Write down exactly what lies from the line containing "You are a computer-use agent." to the end of the records, inclusive, and omit the pictures.

___ ENTRIES SHOWN ___

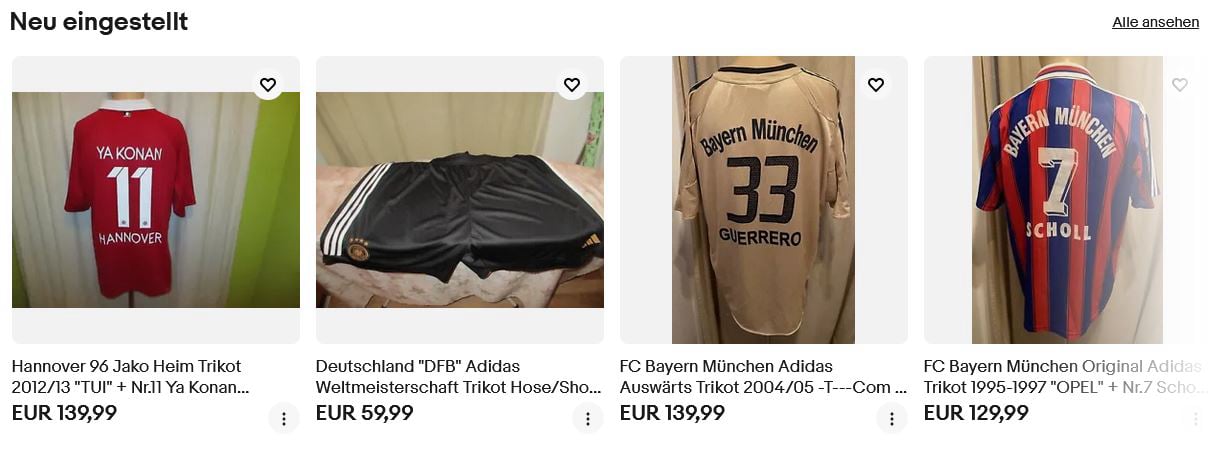Screen dimensions: 1225x455
Task: Toggle heart on DFB Adidas shorts listing
Action: pyautogui.click(x=571, y=85)
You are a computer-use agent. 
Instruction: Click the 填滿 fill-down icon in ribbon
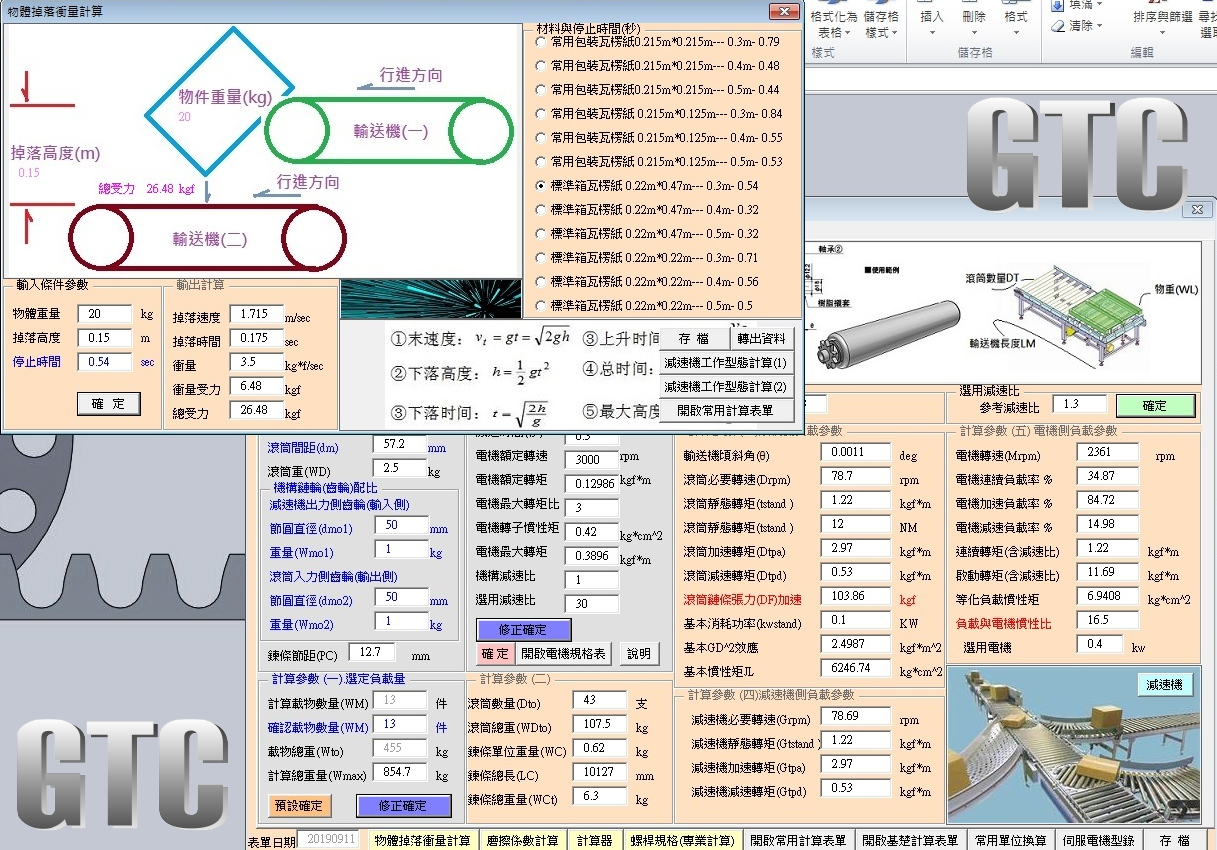coord(1056,5)
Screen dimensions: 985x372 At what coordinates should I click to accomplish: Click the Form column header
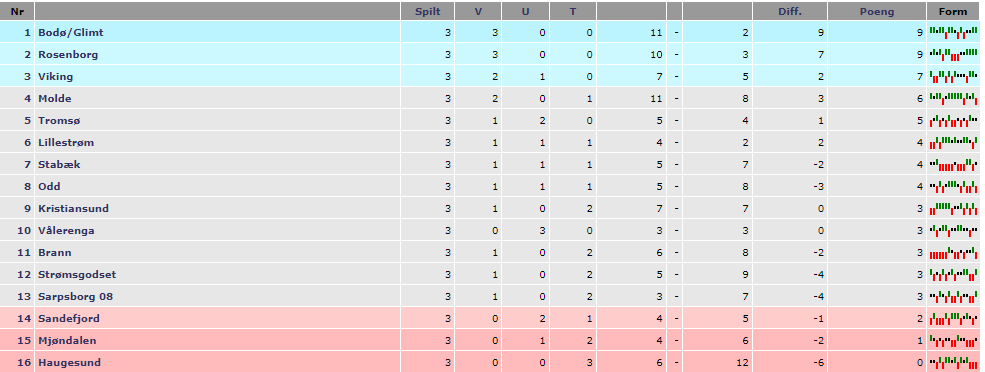pos(953,11)
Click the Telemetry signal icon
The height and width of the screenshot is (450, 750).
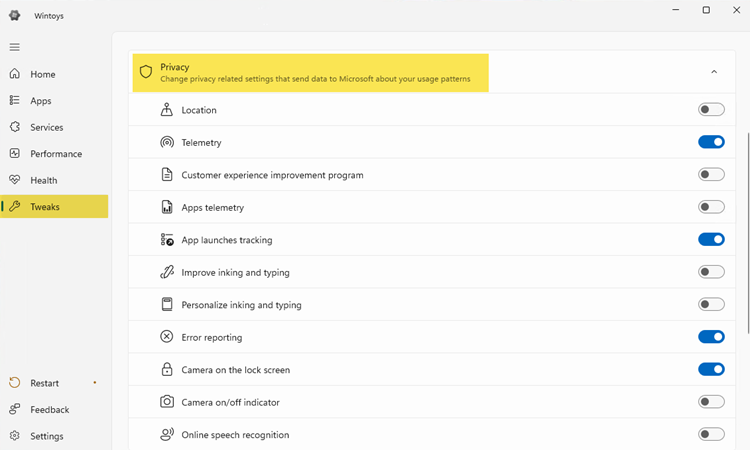click(x=167, y=142)
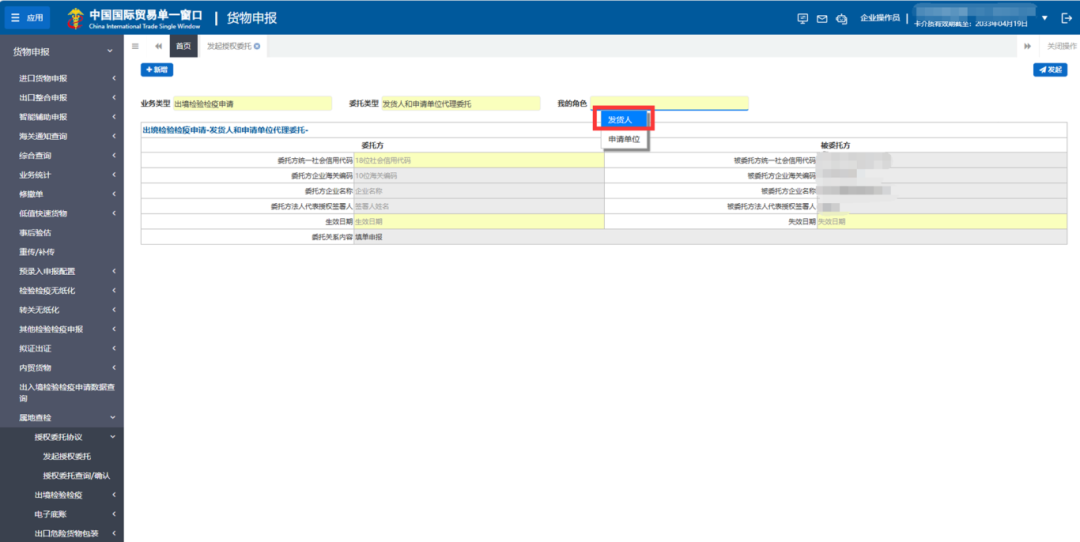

___

• _RESULT_:
You are a computer-use agent. 
Instruction: Click the 填滿 fill-down icon in ribbon
coord(1056,5)
Screen dimensions: 985x372 At what coordinates should I click to accomplish: Click the Form column header
pos(953,11)
Click the Telemetry signal icon
The height and width of the screenshot is (450, 750).
click(x=167, y=142)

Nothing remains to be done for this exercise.